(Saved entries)
● ● ● ● ● ● ●
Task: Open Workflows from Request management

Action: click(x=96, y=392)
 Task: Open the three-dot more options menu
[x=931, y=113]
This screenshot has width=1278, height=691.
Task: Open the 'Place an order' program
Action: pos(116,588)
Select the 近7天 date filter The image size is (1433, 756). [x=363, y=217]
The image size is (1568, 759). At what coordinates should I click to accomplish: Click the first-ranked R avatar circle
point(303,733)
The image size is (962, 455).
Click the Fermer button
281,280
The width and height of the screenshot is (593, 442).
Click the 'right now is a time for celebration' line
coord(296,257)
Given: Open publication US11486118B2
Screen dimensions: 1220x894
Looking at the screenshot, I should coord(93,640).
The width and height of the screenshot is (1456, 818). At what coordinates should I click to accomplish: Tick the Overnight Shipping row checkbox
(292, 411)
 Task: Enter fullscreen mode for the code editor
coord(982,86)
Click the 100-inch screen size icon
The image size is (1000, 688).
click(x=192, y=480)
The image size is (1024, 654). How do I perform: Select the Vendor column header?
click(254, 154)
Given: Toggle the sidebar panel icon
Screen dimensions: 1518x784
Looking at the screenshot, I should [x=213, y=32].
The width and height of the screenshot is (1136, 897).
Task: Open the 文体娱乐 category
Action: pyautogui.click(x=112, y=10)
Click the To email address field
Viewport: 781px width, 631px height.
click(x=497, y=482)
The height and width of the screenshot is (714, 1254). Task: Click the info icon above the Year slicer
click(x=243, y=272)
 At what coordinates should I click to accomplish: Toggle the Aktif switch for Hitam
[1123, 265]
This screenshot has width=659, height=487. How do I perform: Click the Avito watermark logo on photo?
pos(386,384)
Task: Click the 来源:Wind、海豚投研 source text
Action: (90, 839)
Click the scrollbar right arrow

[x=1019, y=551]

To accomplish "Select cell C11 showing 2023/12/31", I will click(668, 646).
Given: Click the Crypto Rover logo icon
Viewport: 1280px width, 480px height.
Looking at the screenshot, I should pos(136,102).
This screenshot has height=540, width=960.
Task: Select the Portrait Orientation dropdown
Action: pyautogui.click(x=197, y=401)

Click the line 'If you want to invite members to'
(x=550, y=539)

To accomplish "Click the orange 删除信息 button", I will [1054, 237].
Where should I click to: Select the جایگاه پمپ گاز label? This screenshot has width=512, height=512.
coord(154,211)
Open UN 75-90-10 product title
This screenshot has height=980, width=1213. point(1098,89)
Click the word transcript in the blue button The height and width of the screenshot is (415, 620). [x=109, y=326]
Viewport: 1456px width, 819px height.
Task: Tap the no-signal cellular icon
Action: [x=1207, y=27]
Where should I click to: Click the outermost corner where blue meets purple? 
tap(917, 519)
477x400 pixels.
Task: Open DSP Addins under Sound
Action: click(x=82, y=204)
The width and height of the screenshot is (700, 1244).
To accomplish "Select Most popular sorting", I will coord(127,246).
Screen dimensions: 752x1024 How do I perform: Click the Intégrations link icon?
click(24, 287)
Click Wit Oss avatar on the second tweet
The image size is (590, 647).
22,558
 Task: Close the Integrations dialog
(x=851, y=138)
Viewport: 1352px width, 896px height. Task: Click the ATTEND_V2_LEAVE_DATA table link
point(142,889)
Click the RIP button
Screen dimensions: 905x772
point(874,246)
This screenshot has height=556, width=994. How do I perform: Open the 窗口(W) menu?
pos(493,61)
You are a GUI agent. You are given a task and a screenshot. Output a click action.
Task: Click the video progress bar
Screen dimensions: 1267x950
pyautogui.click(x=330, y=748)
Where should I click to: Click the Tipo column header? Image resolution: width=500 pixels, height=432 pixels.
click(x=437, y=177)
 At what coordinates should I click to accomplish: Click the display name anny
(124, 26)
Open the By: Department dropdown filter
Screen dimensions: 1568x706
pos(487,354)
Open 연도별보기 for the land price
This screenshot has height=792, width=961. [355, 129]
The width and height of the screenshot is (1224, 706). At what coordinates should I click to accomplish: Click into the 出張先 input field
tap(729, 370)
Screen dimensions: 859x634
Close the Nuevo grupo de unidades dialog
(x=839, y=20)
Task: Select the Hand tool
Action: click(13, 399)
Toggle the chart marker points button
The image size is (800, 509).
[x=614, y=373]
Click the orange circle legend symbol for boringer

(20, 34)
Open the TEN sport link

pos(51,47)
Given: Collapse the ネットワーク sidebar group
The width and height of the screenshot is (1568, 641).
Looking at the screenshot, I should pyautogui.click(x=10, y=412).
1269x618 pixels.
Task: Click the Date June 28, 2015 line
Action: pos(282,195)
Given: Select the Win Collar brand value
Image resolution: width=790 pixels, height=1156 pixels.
● ● ● ● ● ● ●
TASK STATEMENT: Which lines in the records above include the word "sidebar"? Copy them out.

RESPONSE TO THE TASK:
Given: Toggle the sidebar panel icon
Given: Collapse the ネットワーク sidebar group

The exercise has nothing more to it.